● Action item
Scan the records that follow, and whenever a line has the word "computer", copy it.

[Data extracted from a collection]

——

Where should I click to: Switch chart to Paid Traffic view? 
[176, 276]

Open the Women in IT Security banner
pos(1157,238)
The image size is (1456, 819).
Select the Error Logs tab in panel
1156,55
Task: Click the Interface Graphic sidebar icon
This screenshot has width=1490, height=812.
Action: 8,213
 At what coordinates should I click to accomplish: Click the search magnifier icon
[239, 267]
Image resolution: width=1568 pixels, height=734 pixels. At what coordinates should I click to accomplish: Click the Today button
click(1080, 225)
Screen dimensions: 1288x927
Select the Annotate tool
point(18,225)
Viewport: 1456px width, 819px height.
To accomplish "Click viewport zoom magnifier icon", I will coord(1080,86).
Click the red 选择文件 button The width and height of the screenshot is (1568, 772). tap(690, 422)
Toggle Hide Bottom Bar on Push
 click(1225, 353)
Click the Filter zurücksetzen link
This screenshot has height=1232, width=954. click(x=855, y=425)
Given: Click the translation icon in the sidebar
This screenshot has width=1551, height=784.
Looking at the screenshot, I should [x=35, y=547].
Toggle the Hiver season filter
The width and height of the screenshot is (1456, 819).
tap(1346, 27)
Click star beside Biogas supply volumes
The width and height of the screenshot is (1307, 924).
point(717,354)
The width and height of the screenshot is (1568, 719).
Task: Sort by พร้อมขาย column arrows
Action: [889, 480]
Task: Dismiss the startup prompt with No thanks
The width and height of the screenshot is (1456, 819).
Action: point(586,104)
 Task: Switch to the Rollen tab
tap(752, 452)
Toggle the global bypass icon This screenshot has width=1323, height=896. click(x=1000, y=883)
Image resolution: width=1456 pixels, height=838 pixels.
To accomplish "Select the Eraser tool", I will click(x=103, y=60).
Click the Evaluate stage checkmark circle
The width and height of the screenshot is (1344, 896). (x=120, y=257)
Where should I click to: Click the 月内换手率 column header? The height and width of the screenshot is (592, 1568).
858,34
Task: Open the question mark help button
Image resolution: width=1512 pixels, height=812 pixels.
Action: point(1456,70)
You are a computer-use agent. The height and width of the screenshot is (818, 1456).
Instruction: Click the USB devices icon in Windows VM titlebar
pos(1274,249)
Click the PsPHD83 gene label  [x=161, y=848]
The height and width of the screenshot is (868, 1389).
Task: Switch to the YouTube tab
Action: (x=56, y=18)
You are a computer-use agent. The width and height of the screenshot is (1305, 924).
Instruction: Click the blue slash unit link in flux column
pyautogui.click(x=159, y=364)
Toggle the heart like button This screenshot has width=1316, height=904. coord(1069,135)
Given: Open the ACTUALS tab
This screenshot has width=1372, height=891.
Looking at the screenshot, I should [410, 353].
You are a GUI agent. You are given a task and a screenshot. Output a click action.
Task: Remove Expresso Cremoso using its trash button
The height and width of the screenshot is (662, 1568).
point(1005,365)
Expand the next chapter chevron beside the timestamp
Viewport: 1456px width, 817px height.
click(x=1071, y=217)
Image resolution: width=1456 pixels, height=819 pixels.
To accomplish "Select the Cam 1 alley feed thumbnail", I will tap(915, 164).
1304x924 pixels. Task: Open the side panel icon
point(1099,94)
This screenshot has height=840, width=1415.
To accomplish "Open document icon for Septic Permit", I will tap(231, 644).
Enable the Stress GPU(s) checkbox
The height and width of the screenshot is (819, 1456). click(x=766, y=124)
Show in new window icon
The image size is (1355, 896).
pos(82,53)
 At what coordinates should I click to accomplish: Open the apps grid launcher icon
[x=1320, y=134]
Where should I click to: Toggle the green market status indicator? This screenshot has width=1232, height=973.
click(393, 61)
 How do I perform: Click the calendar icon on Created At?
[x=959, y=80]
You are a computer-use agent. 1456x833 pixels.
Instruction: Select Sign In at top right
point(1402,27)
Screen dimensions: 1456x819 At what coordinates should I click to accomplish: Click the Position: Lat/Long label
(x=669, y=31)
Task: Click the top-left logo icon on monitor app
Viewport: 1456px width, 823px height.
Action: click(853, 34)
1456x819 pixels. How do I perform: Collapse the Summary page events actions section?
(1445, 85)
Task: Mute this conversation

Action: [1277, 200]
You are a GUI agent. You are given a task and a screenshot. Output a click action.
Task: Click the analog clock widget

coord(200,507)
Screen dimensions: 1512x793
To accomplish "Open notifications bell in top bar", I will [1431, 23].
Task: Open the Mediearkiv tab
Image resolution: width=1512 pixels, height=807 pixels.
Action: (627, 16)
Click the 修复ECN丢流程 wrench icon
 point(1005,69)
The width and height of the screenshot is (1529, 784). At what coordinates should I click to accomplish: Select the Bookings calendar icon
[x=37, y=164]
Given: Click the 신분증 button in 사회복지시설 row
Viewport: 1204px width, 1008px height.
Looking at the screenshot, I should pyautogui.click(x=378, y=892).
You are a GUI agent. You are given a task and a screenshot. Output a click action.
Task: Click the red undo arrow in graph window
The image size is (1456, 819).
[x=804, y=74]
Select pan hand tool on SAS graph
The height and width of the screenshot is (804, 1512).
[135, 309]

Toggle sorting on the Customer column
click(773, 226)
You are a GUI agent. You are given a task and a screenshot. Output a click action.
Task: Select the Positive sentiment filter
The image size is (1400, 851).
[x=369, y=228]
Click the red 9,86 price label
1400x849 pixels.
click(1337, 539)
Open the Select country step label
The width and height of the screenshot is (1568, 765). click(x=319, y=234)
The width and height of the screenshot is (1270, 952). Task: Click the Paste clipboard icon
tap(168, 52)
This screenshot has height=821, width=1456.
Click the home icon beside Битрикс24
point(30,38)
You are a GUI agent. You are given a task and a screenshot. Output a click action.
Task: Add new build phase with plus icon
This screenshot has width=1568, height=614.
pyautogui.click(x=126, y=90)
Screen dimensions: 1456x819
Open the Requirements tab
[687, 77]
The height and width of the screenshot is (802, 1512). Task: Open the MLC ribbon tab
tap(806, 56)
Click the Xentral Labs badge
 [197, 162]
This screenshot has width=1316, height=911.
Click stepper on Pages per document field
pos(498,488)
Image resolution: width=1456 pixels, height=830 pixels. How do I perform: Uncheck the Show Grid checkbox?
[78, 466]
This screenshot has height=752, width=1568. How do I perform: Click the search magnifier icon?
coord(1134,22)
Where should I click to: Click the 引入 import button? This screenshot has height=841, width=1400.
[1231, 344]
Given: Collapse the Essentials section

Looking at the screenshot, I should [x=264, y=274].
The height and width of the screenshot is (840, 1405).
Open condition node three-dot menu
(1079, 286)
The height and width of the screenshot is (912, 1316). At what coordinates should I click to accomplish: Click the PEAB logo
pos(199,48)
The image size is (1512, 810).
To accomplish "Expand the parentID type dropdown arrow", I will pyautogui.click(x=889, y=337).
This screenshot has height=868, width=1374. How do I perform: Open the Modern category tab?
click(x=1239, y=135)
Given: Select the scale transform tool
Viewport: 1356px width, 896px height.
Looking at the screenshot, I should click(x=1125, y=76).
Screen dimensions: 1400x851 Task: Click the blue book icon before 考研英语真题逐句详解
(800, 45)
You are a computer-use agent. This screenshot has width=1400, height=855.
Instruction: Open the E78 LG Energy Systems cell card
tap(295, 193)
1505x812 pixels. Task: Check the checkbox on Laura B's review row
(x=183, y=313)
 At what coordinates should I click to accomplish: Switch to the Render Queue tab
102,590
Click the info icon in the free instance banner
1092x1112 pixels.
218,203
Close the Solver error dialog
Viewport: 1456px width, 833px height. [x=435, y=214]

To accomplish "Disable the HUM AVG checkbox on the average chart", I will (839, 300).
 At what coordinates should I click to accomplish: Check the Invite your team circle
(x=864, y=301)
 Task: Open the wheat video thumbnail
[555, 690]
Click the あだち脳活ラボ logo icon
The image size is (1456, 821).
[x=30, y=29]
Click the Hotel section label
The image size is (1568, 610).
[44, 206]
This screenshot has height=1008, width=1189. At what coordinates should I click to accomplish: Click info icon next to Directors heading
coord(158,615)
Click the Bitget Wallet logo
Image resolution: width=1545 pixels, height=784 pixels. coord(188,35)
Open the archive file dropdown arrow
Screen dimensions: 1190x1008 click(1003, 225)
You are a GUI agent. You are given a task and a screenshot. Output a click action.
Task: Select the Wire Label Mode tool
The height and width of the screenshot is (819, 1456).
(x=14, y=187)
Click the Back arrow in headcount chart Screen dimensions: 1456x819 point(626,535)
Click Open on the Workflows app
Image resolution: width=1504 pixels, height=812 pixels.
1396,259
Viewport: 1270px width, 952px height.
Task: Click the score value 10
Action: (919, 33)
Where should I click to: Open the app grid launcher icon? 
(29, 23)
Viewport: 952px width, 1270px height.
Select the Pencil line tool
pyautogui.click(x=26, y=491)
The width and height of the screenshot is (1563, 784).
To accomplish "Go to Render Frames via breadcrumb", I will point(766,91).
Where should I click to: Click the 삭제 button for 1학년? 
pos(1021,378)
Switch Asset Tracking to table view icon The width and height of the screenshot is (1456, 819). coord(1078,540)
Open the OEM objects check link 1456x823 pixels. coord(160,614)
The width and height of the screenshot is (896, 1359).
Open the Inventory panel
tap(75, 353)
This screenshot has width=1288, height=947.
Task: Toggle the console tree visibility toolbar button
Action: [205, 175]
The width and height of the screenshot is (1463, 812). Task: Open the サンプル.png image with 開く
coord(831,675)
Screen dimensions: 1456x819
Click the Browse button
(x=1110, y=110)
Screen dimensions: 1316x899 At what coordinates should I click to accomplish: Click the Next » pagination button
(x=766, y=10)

——

● Written response
You are a computer-use agent. The height and width of the screenshot is (818, 1456).
You are a computer-use agent. The width and height of the screenshot is (1305, 924).
You are a computer-use agent. 1456x833 pixels.
You are a computer-use agent. This screenshot has width=1400, height=855.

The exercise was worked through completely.